Grilled Cabbage Steaks Recipe
Try these crispy roasted cabbage steaks for a quick and delicious side dish. They're easy to make and taste great with almost anything. You can cook them in the oven or on the grill. You can store leftovers in an airtight container in the fridge for up to 2 days. To reheat, warm them in a 350°F oven or quickly in the microwave.
Prep Time 5 minutes mins
Cook Time 25 minutes mins
Total Time 30 minutes mins
Course Side Dish
Cuisine American
Servings 5
Calories 198 kcal
Cutting Board
Knife
Small Bowl
Baking sheet
- 1 small head Green cabbage remove any loose, dark leaves
- 1/4 cup extra virgin Olive oil
- 2 cloves Garlic minced
- 1 tsp Kosher salt
- 1/4 tsp ground Black pepper
- 1/3 cup Raw pecan halves or walnut halves optional
- 1 small Lemon halved (optional but recommended)
- For serving: grated Parmesan highly recommended and chopped fresh herbs like thyme or parsley (optional)
Heat your oven to 400°F. Spray a baking sheet with nonstick spray.
Cut off the root end of the cabbage. Stand the cabbage on the flat end and slice it into 3/4- to 1-inch thick pieces. Lay them on the baking sheet. If they don't fit, use another sheet.
In a small bowl, mix the olive oil, garlic, salt, and pepper. Brush this mix on both sides of the cabbage slices.
Roast the cabbage for 26 to 28 minutes until the edges are crispy and the center is tender. Turn the baking sheet halfway through cooking. If you have two sheets, swap their positions.

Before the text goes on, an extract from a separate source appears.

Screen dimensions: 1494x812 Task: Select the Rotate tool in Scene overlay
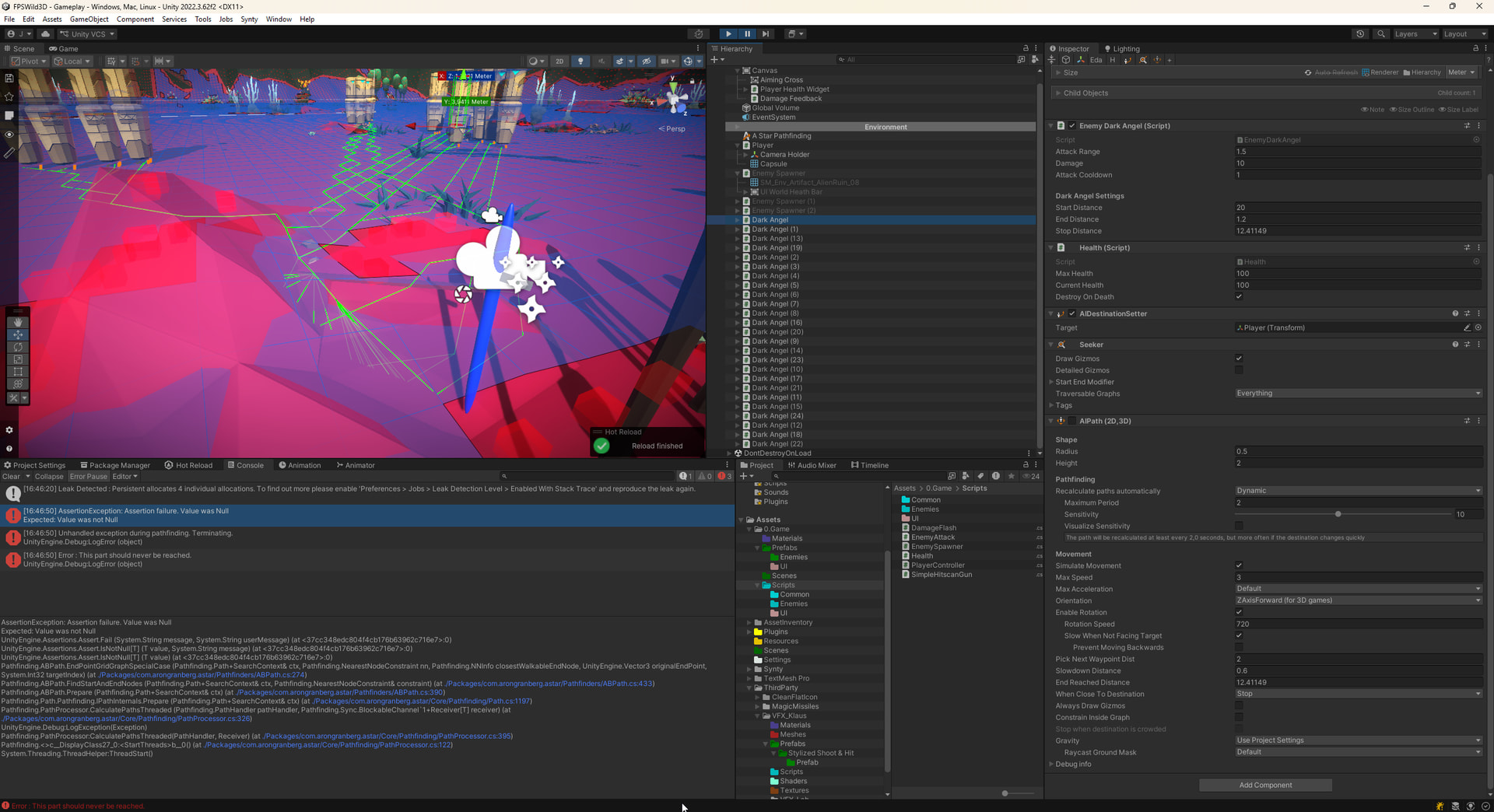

While the cabbage is roasting, put the nuts on a small baking sheet and toast them in the oven for about 8 minutes. Shake the pan halfway through. Be careful not to let them burn. When done, cool and chop them.
Sprinkle the roasted cabbage with Parmesan and fresh herbs. Squeeze lemon juice over the top and add the chopped nuts. Serve hot.
- Keep leftovers in an airtight container in the fridge for up to 1 week
- Warm the cabbage steaks in the oven at 350°F for about 4 minutes on a piece of foil with nonstick spray
- Freeze cabbage steaks in an airtight container for up to 3 months. The texture might change a bit, but they'll still taste good.